AI Trained to Differentiate Wine Origins Aims to Combat Fraud.
Professor Alexandre Pouget at the University of Geneva (Switzerland), a member of the research team, stated that fraud concerning the origin of wines has long been a significant issue in the wine industry. Wines produced in remote areas are often labeled with names from renowned wine regions to artificially inflate prices.
AI can be used to trace the origin of wine – (Photo: EPA).
According to the journal Communications Chemistry, fraudulent wine practices, often referred to as “hanging a goat’s head to sell dog meat,” cost Europe approximately 3 billion euros annually. Earlier this year, a case involving “falsified” wine was brought to court, highlighting around 5 million bottles of wine produced in Spain but labeled as Bordeaux (France).
The research team led by Professor Alexandre Pouget recently announced a solution to transform AI into a “professional wine-tasting” expert, capable of identifying counterfeit wine bottles.

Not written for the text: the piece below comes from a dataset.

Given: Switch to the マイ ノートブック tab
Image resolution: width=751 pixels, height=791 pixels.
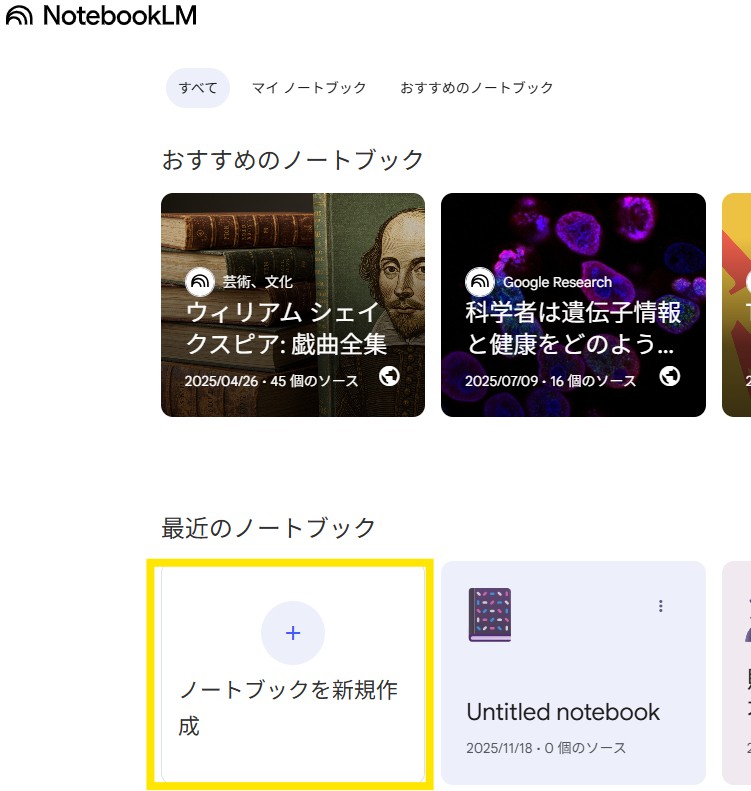Looking at the screenshot, I should tap(309, 88).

The team employed chromatography methods to analyze 80 types of wine produced over 12 years from 7 different regions in Bordeaux.

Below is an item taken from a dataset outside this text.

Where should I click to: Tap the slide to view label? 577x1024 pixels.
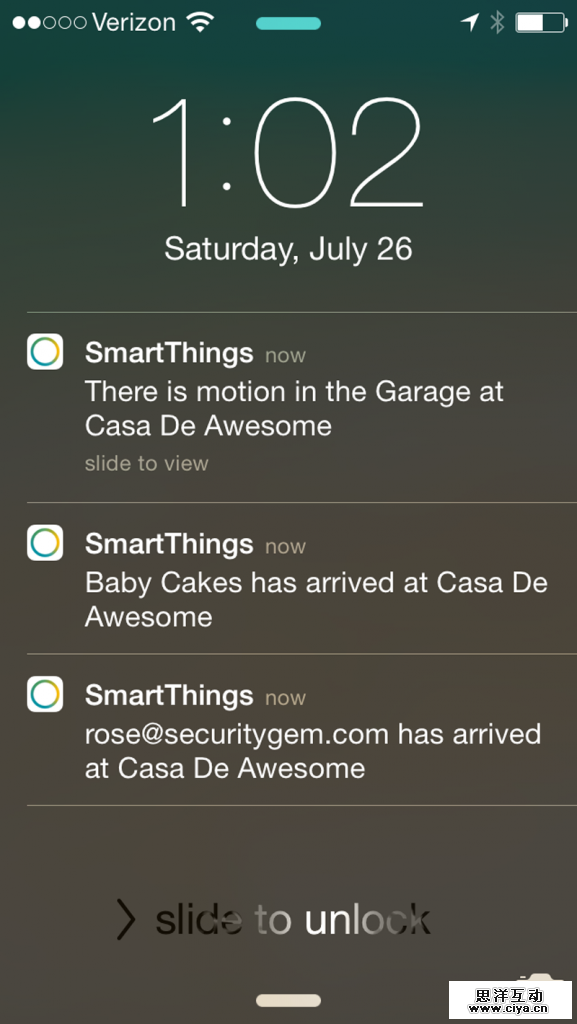click(147, 464)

Instead of isolating and identifying the compounds that make up the wine blend, scientists trained the AI algorithm based on all the chemicals detected in the wine to find identifying markers.
AI returns results in a grid format, grouping wines with similar characteristics together. From there, AI classifies the wines according to their respective production regions based on differences in compound concentrations.

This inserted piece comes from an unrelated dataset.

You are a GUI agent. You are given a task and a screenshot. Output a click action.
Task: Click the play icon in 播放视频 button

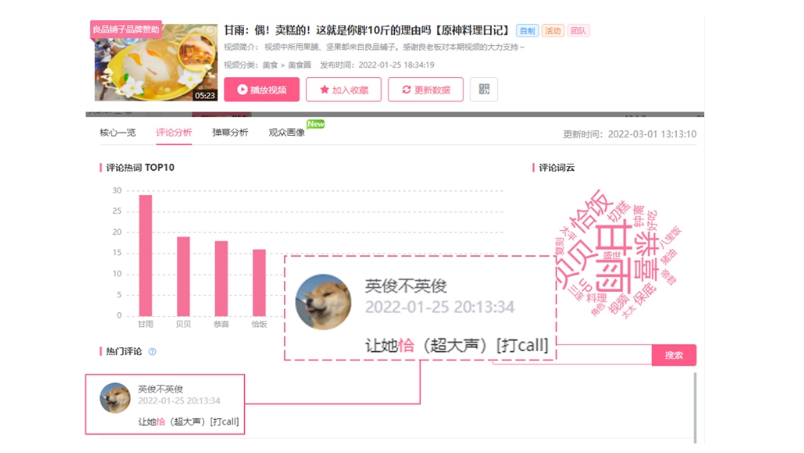click(x=242, y=89)
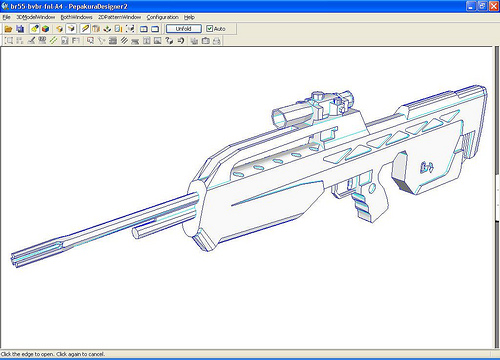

The results are provided almost in real-time, saving significant time compared to traditional laboratory analysis of wine samples.
The research team noted that this technology could evolve into applications for customers to trace the origins of wine and avoid fraud.
Additionally, Professor Alexandre Pouget hopes that in the future, the team can enhance analytical functionality through algorithms. For example, AI could be used to determine the blending levels of component substances in a wine.